Reproduce what is written in the records below exactly, and leave out the images.

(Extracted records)
[Start of Attachment]
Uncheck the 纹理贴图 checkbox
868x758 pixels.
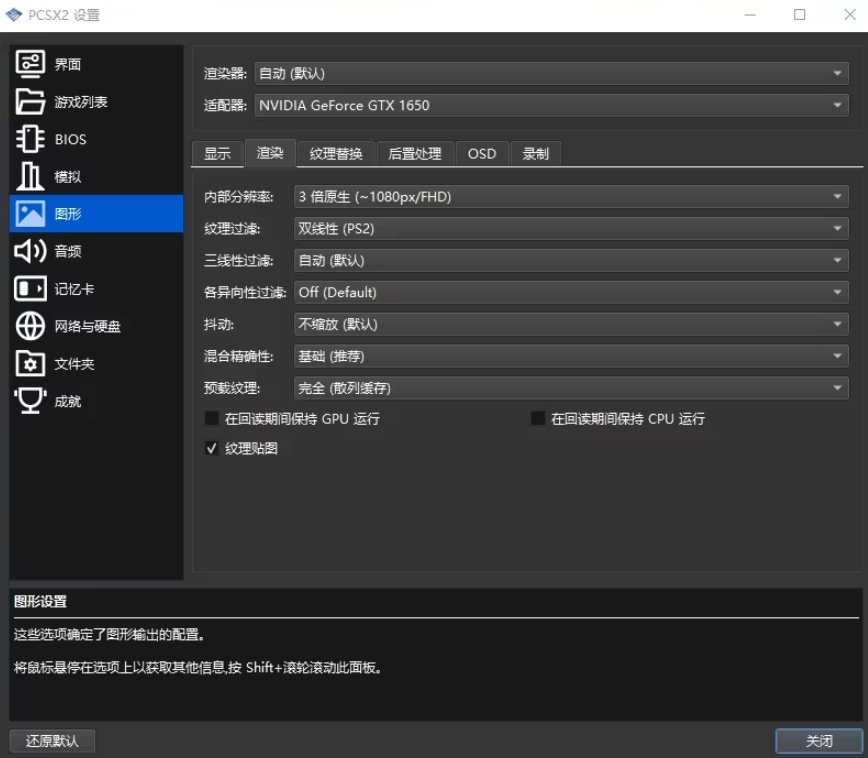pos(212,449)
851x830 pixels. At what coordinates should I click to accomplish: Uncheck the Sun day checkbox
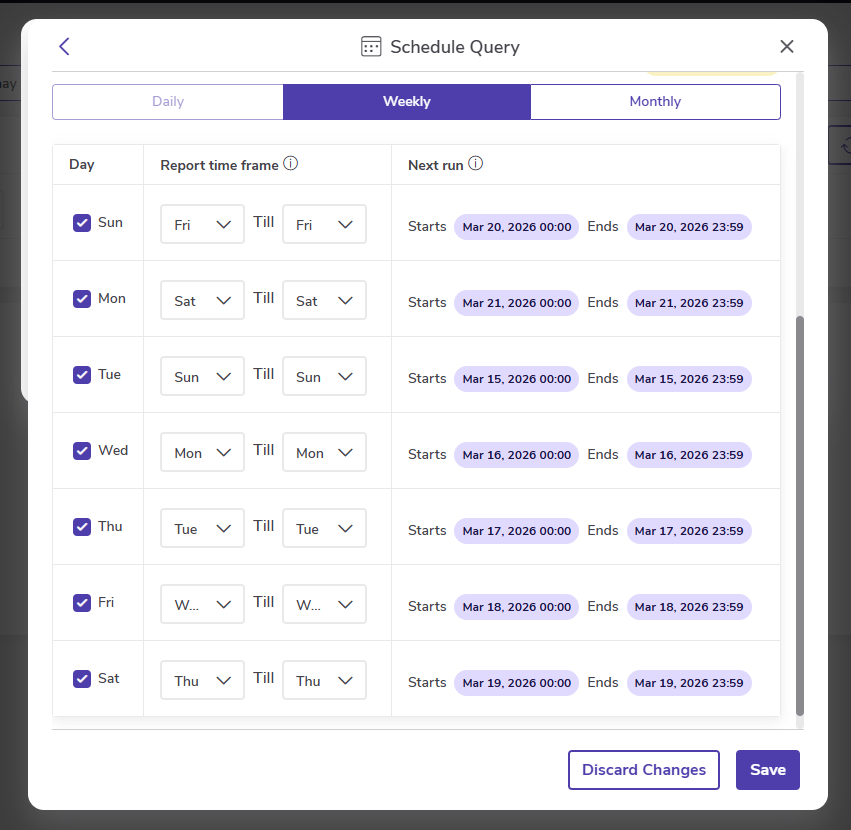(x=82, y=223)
[End of Attachment]
• _OUTPUT_:
Uncheck the 纹理贴图 checkbox
868x758 pixels.
pos(212,449)
851x830 pixels. At what coordinates should I click to accomplish: Uncheck the Sun day checkbox
(x=82, y=223)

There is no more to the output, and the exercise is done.